*Exercise details*. Find the string "computer" in the listing and report every line that has it.

*Dataset records*.
BEGIN

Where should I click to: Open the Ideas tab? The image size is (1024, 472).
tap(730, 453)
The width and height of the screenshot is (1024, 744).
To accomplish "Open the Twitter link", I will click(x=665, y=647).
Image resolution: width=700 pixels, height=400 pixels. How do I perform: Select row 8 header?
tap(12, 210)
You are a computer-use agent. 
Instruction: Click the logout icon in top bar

END
BEGIN

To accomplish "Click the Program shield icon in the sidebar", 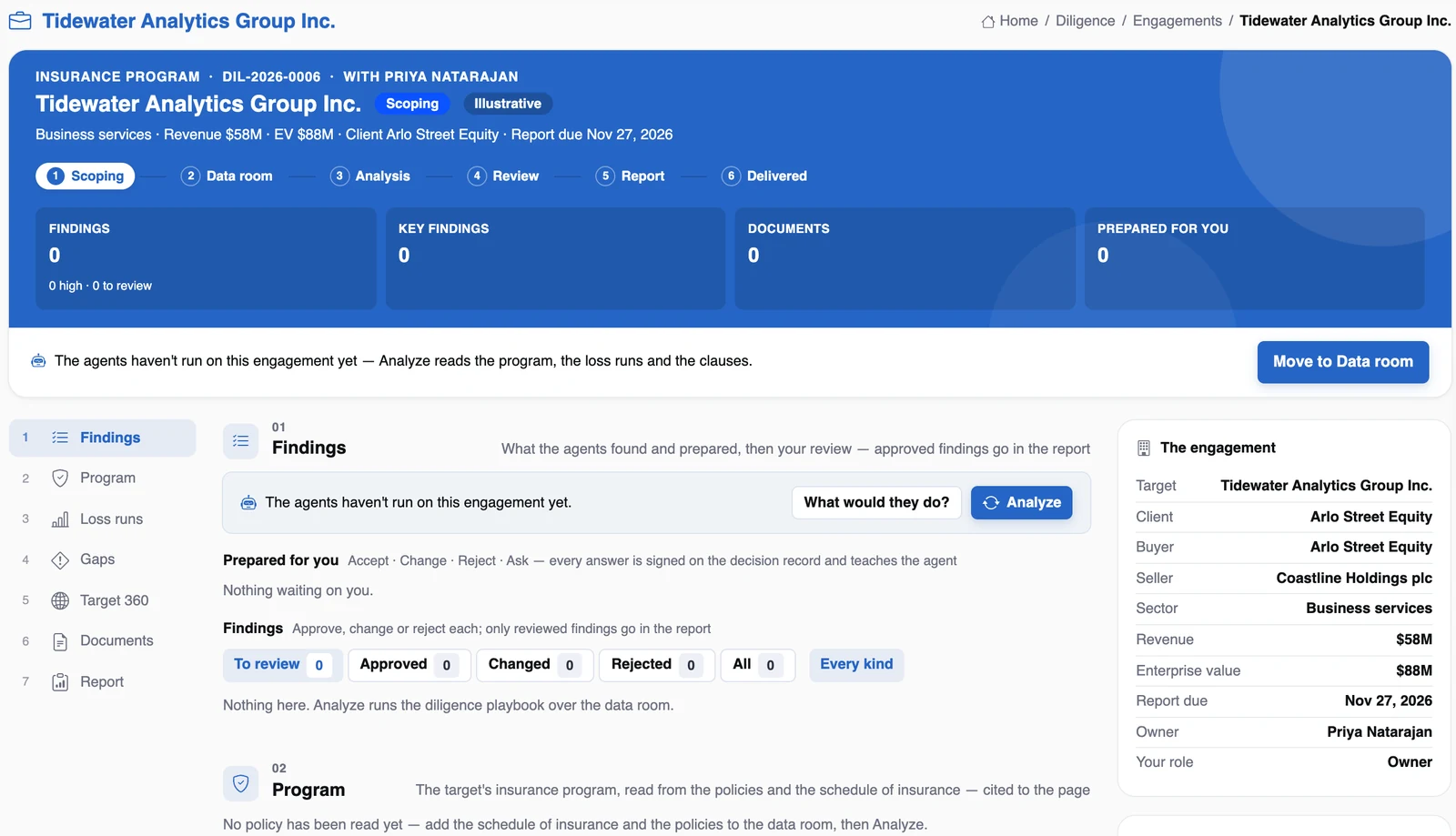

END
BEGIN

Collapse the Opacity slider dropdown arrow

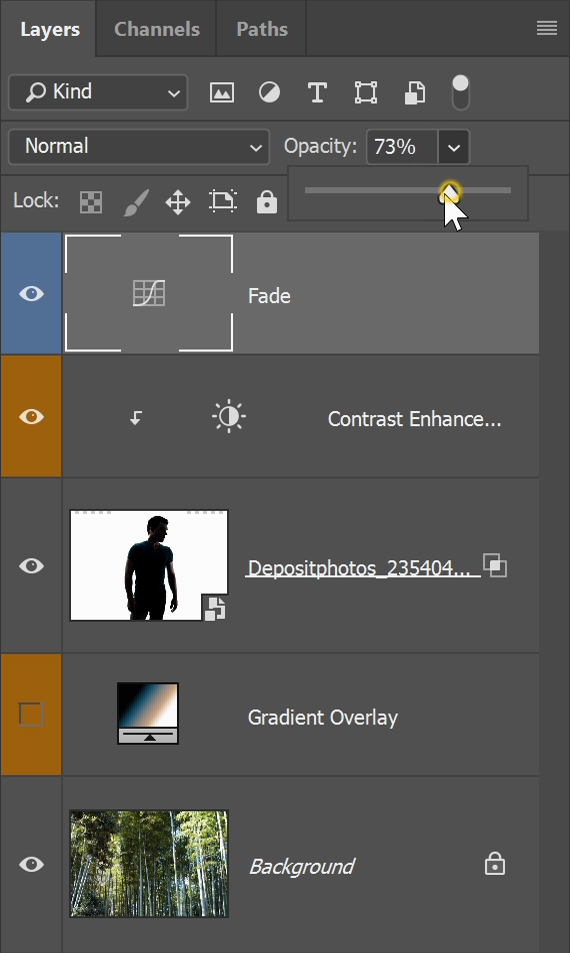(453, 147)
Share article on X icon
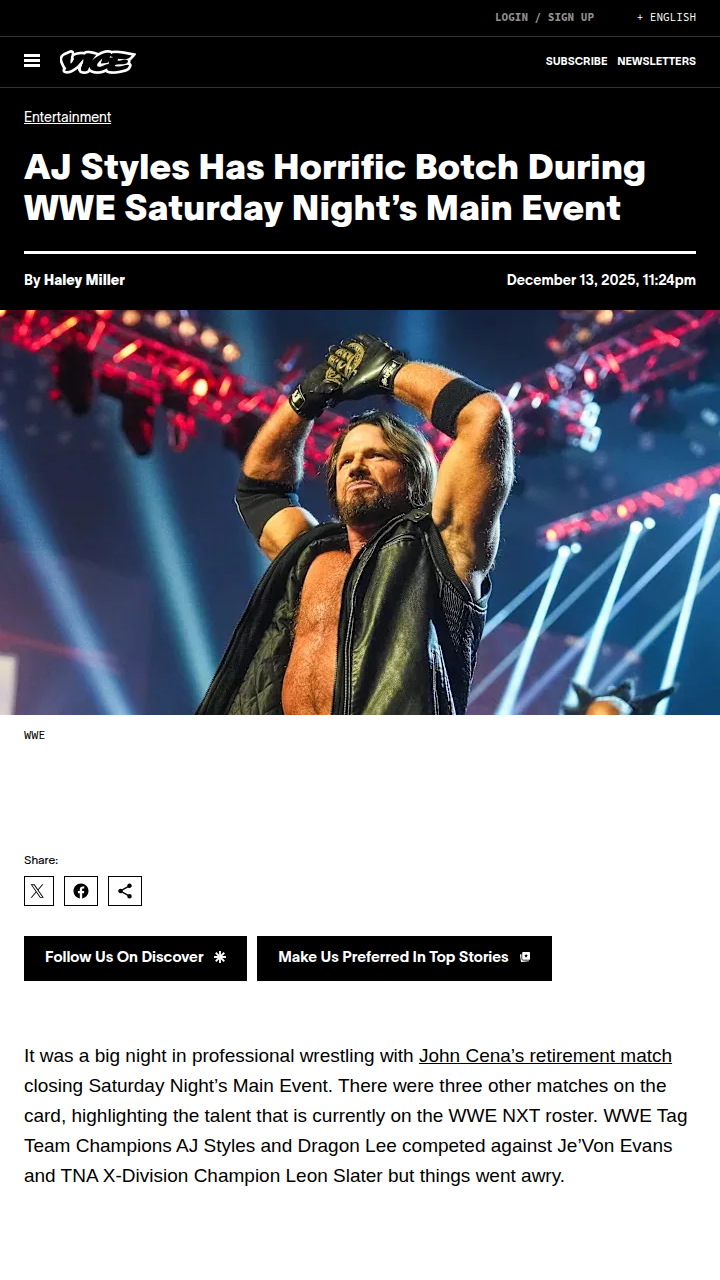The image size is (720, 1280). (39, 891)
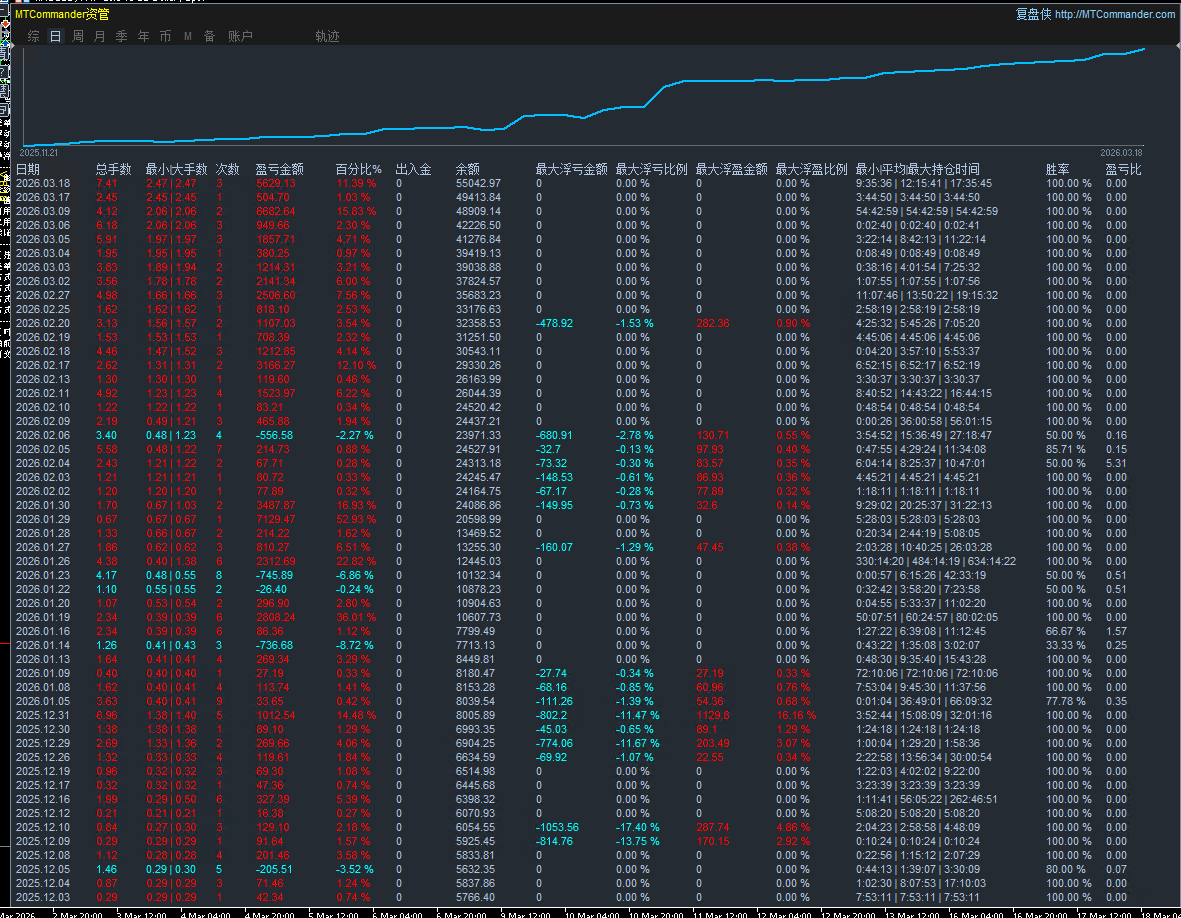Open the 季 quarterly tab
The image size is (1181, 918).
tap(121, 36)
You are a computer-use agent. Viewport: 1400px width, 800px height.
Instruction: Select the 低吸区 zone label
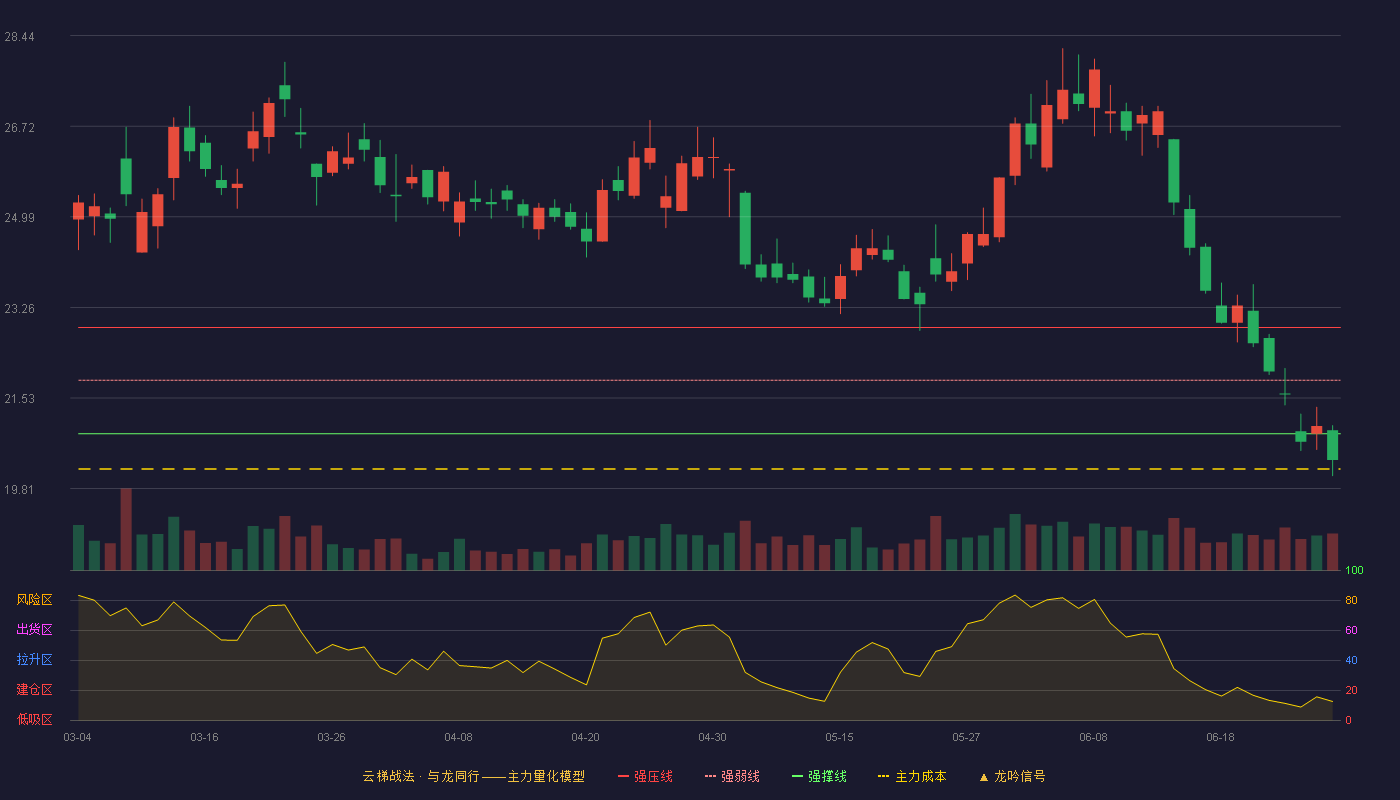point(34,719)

END

*Answer section*.
You are a computer-use agent. 
You are a computer-use agent. Viewport: 1400px width, 800px height.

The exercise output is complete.